Nous sommes en 1987. Je ne comprends pas. C’était bien reparti, j’avais organisé mon livre en chapitres courts, j’avais essayé de rétablir un peu la chronologie et voilà que tout s’effondre à nouveau. Ce livre me résiste ; quelque chose se refuse. Je n’arrive plus à écrire. J’ai pratiquement tout ce qu’il faut, il me reste juste à mettre un peu d’ordre et pourtant je me perds. C’est peut-être une question de distance ; au début, j’étais trop proche d’Odette, j’avais intégré son monde, je vivais avec Gustave et Yvonne, ils avaient fini par peupler mon quotidien ; il m’arrivait même parfois, de retour à Paris, de leur parler, sur le mode de la plaisanterie toujours, mais quand même ! Alors je m’étais dit que je devais m’impliquer moins, ne pas me laisser envahir par le discours et les émotions d’Odette.
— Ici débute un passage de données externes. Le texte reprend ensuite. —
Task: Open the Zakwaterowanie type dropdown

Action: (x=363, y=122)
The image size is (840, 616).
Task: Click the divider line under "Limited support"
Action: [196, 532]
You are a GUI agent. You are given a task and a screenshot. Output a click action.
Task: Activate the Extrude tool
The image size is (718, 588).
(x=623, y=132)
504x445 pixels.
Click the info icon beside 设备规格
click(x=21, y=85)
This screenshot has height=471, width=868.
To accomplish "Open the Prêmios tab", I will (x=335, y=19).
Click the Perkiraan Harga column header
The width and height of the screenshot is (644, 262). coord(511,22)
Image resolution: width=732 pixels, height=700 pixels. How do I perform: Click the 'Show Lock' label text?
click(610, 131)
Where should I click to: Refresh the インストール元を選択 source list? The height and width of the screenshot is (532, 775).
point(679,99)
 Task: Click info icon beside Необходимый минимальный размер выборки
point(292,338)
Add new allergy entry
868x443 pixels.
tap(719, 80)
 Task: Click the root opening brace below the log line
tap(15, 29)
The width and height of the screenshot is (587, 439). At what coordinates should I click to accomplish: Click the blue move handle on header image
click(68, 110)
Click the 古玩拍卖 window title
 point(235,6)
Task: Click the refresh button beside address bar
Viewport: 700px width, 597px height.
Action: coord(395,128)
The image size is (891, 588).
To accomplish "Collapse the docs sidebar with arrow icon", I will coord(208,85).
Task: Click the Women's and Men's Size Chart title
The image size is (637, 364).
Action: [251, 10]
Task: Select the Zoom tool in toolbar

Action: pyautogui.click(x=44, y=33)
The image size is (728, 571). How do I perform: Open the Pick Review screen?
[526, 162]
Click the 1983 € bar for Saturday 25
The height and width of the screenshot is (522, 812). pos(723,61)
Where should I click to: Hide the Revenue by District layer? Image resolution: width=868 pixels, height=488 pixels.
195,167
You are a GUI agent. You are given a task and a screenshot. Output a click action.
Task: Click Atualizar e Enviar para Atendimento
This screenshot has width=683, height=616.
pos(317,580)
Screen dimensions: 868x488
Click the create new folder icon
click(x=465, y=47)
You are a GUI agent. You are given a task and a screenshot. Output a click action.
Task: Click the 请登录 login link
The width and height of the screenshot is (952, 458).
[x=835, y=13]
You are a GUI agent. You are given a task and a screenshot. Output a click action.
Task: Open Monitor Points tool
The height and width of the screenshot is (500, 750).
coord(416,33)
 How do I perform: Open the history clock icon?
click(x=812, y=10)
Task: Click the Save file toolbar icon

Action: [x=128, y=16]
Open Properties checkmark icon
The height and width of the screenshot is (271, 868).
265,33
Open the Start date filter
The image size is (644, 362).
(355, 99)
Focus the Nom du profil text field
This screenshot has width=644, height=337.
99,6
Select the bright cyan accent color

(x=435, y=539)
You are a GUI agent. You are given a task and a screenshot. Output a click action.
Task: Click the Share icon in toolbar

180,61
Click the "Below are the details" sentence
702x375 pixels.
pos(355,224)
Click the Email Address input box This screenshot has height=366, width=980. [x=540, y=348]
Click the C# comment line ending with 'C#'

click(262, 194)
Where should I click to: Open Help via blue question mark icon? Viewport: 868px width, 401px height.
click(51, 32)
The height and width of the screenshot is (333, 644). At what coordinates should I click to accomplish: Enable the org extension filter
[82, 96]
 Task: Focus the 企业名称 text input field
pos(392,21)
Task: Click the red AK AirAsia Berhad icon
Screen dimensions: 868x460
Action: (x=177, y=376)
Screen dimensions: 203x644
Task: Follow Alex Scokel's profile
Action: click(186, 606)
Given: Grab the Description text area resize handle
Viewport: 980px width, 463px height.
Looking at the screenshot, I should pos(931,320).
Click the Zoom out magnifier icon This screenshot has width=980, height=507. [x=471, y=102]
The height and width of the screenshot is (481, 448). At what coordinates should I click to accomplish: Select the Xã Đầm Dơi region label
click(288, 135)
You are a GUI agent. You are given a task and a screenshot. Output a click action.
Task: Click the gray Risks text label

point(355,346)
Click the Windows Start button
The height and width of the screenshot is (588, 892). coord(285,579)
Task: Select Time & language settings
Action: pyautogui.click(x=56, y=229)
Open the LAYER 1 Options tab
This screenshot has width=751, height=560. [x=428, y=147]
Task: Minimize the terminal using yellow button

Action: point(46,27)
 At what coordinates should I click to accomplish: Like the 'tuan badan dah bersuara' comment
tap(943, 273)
J’ai cherché à dégager les structures invisibles qu’Odette s’escrimait à recouvrir d’un crépi innocent. Au bout du compte, je ne suis ni dedans ni dehors, ou les deux à la fois ; rien ne va plus.

(Nora n’avait-elle pas confondu participation et identification ? Sa biographie d’Odette se rapprochait dangereusement d’une autobiographie involontaire. Je me souvenais qu’elle ne parlait jamais de son passé quand on était ensemble, peut-être avait-elle éprouvé le besoin de se raconter finalement.)

 

Voilà, je crois avoir trouvé la raison de mon problème, Odette m’a trompée. Qu’elle soit une vraie sainte ou une manipulatrice habile, le résultat est le même ; non seulement elle a caché la triste réalité de sa vie, mais de surcroît, elle m’a vendu à la place un film propre et tout public : j’attendais du Bergman, elle m’a donné du Tati. Elle occultait depuis son enfance les événements dérangeants de sa vie, son autobiographie officialisait ce révisionnisme.

(« Révisionnisme », les grands mots ! Nora a toujours été excessive et aimé les formules qui choquent. Mais sur quelle base et de quel droit condamnait-elle Odette ?)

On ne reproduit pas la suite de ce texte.